An important aim of the multifactorial intervention approach is to provide patients with the knowledge and skills of self-care and to motivate the patient to become a partner in diabetes management. Therefore, diabetes educators and dieticians or nutritionists play an integral role in the management team. Recommending an overall pattern of dietary intake focusing on appropriate food choices might be easy for the patients to interpret or translate medical nutrition therapy guidelines into practical diets. In addition, smoking cessation and regular physical activity should be emphasized in the management protocols.

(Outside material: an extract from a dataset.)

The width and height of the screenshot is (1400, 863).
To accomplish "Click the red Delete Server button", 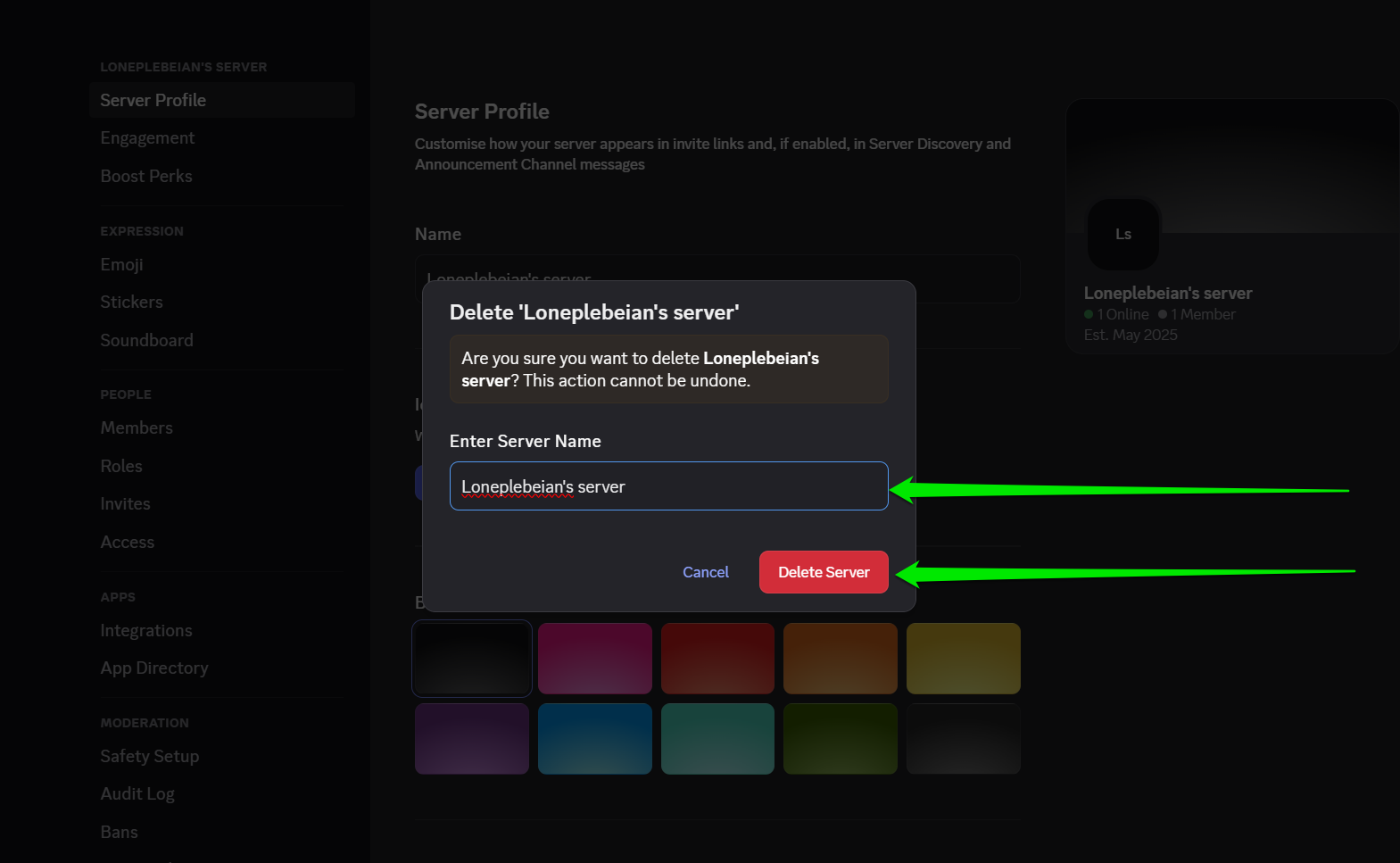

Recent analysis of the NHANES examined whether HbA1c, blood pressure, and cholesterol values changed for US adults with diagnosed diabetes between 1988 to 1994 and 2005 to 2006 [57]. Results indicated that HbA1c fell by 0.68% among US adults with diagnosed diabetes. Among those with diabetes and hypertension, systolic and diastolic blood pressure fell by 5.7 and 8.2 mm Hg, respectively. Among those with diabetes and high cholesterol, total cholesterol decreased by 36.4 mg/dL. These improvements would increase life expectancy for persons with newly diagnosed diabetes by 1 year due to better prognosis compared with individuals more than a decade ago. These estimations are consistent with a recent study conducted in the United Kingdom [58]. The possible explanations for this change include improved multifactorial diabetes management by following more specific clinical guidelines, better health care delivery, enhanced public health education, and the availability of more efficacious pharmacotherapeutic agents. These data indicate that an intensive multifactorial approach could further result in reduction in risk of developing complications among people with diabetes.

Conclusions

Current evidence supports potential benefits of an intensive multifactorial management on CVD risk reduction in individuals with diabetes. However, few studies have evaluated the efficacy and effectiveness of such interventions on CVD hard end points. Both pharmacologic agents and lifestyle changes are important to achieve the target levels of risk factors, while also considering potential detrimental effects of stringent management goals, especially those related to tight glycemic control. A multidisciplinary team management of diabetes should focus on weight control, diet, physical activity, diabetes education, and adherence to pharmacotherapy for the reduction of CVD risk.